Dataset items:
• • • • • • •

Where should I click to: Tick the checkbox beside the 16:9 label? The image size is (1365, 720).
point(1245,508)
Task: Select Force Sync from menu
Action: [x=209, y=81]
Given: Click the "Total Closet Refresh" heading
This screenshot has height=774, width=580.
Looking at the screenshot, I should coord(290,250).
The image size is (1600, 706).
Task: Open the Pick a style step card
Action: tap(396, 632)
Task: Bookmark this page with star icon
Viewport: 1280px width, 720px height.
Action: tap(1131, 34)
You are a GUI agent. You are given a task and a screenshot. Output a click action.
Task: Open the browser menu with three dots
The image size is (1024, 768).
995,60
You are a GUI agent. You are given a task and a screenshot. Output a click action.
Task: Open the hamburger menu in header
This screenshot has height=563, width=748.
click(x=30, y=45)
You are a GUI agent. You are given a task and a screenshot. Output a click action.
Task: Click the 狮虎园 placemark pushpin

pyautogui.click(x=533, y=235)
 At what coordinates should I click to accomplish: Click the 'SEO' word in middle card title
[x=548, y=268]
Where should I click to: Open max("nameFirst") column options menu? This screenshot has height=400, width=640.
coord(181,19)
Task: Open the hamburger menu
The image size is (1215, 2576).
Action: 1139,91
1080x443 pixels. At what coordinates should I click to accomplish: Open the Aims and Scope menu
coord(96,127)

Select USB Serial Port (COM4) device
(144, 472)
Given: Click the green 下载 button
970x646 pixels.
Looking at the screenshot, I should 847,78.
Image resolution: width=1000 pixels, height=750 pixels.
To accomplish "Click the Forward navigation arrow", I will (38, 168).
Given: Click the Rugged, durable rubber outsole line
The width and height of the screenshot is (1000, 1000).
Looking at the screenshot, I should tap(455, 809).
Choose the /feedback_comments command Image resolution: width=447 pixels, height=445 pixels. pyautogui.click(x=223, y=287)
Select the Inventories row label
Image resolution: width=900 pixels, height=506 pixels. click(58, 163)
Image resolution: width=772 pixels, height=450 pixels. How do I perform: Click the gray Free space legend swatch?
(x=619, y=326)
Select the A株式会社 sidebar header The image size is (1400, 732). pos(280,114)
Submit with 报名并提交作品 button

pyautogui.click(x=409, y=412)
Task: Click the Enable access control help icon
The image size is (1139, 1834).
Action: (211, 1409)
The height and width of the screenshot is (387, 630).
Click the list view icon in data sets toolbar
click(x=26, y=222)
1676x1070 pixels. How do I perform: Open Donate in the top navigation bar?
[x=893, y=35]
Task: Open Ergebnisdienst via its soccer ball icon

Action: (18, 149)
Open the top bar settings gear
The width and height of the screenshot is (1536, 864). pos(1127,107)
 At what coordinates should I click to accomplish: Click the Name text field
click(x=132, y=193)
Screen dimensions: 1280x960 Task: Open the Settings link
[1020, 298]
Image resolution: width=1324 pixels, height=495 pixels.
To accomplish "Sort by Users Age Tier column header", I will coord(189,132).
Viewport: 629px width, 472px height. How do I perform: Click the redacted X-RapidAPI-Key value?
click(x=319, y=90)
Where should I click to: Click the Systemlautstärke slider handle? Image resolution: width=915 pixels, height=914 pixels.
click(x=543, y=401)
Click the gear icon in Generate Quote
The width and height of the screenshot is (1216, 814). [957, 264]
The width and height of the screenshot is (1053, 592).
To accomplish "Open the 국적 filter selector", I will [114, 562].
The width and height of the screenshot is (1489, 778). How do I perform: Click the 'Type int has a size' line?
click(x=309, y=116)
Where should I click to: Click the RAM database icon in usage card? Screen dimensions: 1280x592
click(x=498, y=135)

• • • • • • •

Activity: Go through the records, tally the lines holding the word "hamburger", and give only the tally.

Answer to the exercise: 2